Named after local Luxembourg hero John “Hercule” Gruen, this sturdy concrete home in Mondorf-les-Bains juts from its site like an iceberg—its glittering nature and robust composition a nod to Gruen’s character from architecture firm 2001.
Situated on an incline between a traditional farmhouse and a conventional villa, ‘Hercule’ is certainly a break with the suburban decor of the area. Rather than working against this context, the architects allowed it to determine both the layout and aesthetic of the three-level home. With its incandescent front and concrete build, the house is a radical addition to the neighborhood of Mondorf-les-Bains. The founder of 2001, Philippe Nathan, explained the project as being a “multifaceted artefact, an architectural bastard” that addresses the complexity of its context by defining “vital spaces for a young family in the 21st century”.

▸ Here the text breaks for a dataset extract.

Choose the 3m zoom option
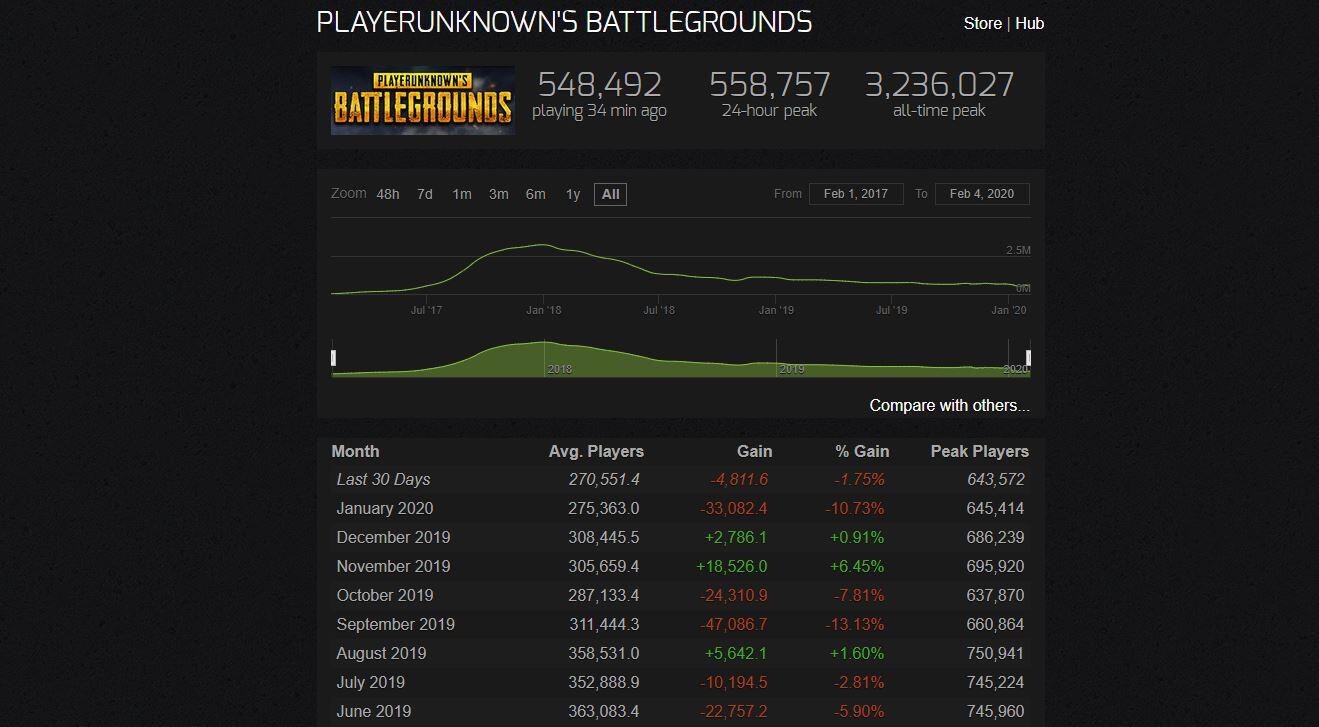point(498,194)
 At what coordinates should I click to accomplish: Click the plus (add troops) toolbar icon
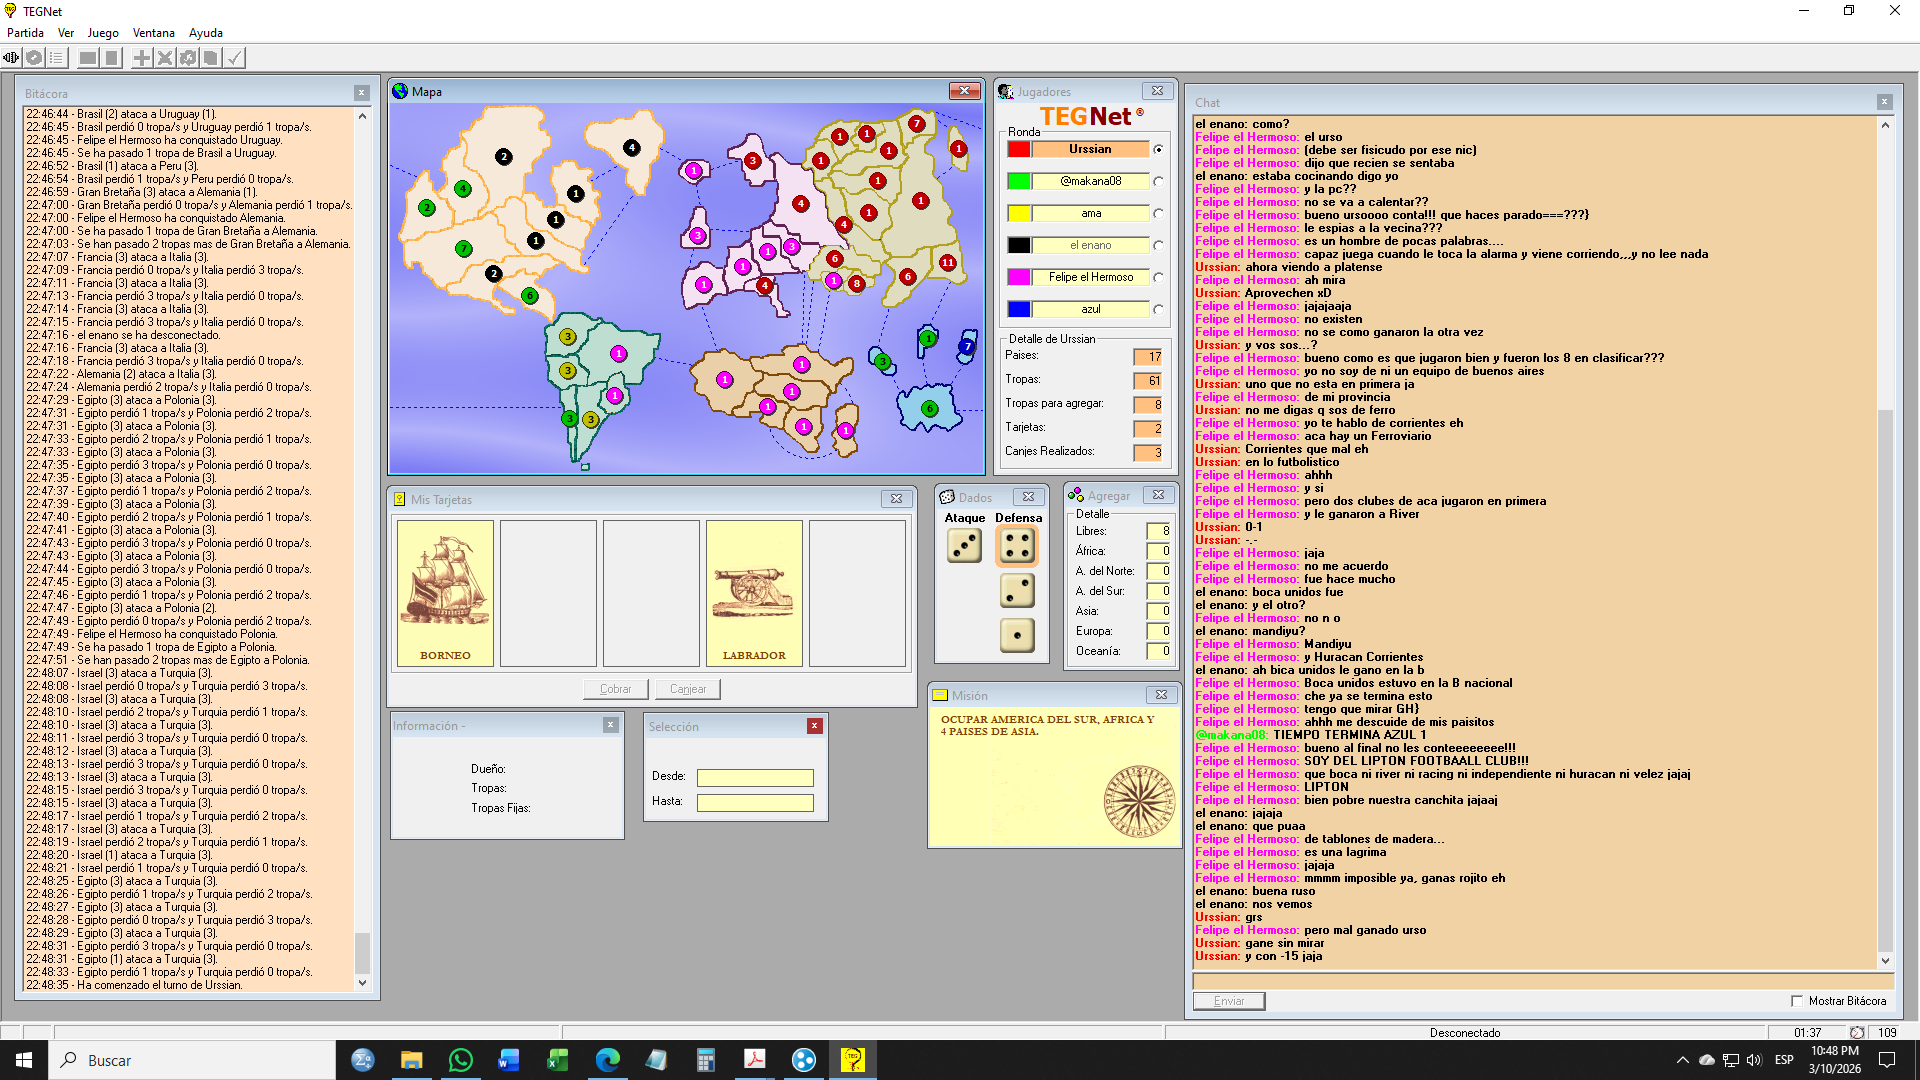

Though compact in size, the building feels spacious thanks to built-in furniture, indoor/outdoor areas and thoughtfully placed windows. The street facing side features a reflective glass facade that floods the home with light, whilst giving it a unique street frontage. The south side has what the architects term a “blind béton brut wall” that works to shield the upper floors from view. The ground level of the construction is dedicated to the functional sites of the home; housing the garage, the entrance, the wardrobe, laundry room, fitness and spa room, along with a cellar and kitchen, dining and living room, and adjacent patio. The dimensions of the house repeat on the two floors above; these house bedrooms and bathrooms.